Sur la clause n° 2 :
Cette demande ne vise aucun bail de façon précise, alors que l'association produit divers contrats dont, pour certains, le libellé de l'article 2 ne correspond pas à celui qu'elle mentionne dans ses écritures. Il apparaît en fait que si certains contrats souscrits en 2002 portent effectivement une clause selon laquelle le preneur devra au bailleur un préavis de 3 mois avant la fin de la location et ce dernier un préavis minimum de 72 heures et de un mois maximum, lorsque une des clauses du contrat n'est pas respectée et que lorsque le preneur rompt le contrat de location même avant l'installation dans les lieux, pour quelque motif que ce soit, il doit verser au bailleur la somme de 3 mois de loyer charges incluses, cette clause n'est pas reprise dans les contrats en date de 2006 produits aux débats.
Elle reproche aux « nouveaux contrats », sans autre précision, le fait que le preneur doit désormais donner congé un mois avant la fin de la location, alors que selon la loi du 29 juillet 1998, le locataire peut donner congé à tout moment sous réserve de respecter un préavis de un mois, et alors que le bailleur peut donner congé un mois avant la fin de la location au lieu des trois mois correspondant à la durée légale.

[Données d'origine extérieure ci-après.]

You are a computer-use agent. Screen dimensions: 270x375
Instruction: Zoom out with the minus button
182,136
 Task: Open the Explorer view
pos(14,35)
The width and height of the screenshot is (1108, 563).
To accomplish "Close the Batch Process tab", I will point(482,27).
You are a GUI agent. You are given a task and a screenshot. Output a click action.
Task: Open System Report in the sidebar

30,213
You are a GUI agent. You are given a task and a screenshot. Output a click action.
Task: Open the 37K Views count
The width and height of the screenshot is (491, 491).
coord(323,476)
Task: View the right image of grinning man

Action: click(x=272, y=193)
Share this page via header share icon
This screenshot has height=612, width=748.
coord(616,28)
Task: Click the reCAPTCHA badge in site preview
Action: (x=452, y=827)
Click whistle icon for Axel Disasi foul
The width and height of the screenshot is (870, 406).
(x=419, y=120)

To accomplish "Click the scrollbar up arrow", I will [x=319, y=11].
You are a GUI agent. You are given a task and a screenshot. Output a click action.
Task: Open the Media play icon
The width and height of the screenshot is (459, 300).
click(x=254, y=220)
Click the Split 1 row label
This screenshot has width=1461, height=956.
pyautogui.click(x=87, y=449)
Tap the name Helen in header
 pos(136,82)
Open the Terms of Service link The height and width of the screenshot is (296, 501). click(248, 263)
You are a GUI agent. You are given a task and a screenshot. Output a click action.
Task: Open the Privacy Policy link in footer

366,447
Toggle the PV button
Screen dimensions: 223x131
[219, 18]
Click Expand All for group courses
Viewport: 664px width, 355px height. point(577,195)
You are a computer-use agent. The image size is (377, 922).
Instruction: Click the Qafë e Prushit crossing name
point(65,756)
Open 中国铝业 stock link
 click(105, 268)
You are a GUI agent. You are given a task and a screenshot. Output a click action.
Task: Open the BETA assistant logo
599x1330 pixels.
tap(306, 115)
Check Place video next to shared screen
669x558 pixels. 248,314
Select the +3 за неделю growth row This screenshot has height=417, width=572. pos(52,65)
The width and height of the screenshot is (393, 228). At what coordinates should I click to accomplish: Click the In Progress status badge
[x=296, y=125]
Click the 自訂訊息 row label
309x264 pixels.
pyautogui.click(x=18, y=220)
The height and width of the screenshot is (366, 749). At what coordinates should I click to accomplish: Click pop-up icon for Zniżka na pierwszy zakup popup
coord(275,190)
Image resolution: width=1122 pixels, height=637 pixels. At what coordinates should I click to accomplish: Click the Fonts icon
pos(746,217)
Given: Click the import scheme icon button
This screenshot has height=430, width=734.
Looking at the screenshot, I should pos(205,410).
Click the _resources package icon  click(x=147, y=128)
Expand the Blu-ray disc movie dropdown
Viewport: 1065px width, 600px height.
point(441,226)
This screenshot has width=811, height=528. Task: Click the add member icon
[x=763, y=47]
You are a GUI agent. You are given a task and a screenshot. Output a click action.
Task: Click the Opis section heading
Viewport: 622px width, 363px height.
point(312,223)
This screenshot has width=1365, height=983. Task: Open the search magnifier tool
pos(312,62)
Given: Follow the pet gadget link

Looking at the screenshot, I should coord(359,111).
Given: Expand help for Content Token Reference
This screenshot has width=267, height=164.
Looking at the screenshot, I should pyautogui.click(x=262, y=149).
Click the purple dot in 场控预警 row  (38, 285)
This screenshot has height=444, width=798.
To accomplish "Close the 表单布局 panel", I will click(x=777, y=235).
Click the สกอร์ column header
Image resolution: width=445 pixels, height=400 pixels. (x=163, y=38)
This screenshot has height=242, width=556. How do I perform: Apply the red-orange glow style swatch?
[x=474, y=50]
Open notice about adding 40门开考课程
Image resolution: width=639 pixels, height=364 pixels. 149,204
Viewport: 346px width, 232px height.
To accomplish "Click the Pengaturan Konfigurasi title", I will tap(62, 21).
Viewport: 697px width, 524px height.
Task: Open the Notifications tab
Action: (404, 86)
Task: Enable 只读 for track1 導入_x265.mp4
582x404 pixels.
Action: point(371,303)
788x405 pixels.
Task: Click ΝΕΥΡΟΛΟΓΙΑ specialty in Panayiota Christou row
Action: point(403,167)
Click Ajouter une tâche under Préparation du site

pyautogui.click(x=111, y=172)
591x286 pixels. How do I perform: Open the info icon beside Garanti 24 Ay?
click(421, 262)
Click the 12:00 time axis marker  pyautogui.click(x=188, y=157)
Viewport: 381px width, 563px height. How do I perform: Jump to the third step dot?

Or les derniers contrats en date de 2006 qu'elle produit aux débats et dont il est raisonnable de penser qu'il s'agit de ceux qu'elle dénomme « nouveaux contrats » et qui apparaissent être désormais en cours d'utilisation et proposés aux potentiels locataires, ne visent pas, s'agissant du preneur, le délai d'un mois avant la fin de la location mais le délai de un mois avant le départ, et s'agissant du preneur le délai de 3 mois avant la fin de la location. Le moyen tiré du caractère illicite ou abusif de la clause précitée apparaît dès lors infondé, la SCI SN ayant manifestement modifié ses contrats pour les rendre licites.
Il est également reproché de prévoir lorsque le preneur rompt le contrat une indemnité de 3 mois de loyer et ce même avant son installation dans les lieux. Or là encore ce qui pouvait paraître fondé pour les contrats souscrits en 2002, ne l'est plus pour les contrats souscrits en 2006 qui traitent à égalité le preneur et le bailleur relativement au montant de l'indemnité due en cas de rupture hors des cas prévus par les textes, ce qui rend infondé le reproche d'une clause abusive au bénéfice exclusif du bailleur.
En l'état de l'imprécision des écritures relative aux dates des contrats, dont l'association UFC demande et ce de façon générale, que soit déclarée illicite et/ou abusive la clause n° 2, la demande sera rejetée, étant précisé que ce caractère illicite [minute Jurica page 8] ou/et abusif ne peut être retenu pour les derniers contrats utilisés et qui peuvent être considérés comme étant de même nature que ceux proposés actuellement à d 'éventuels locataires, alors qu'il pourrait l'être pour les contrats souscrits en 2002 qui apparaissent comme n'étant plus à ce jour proposés.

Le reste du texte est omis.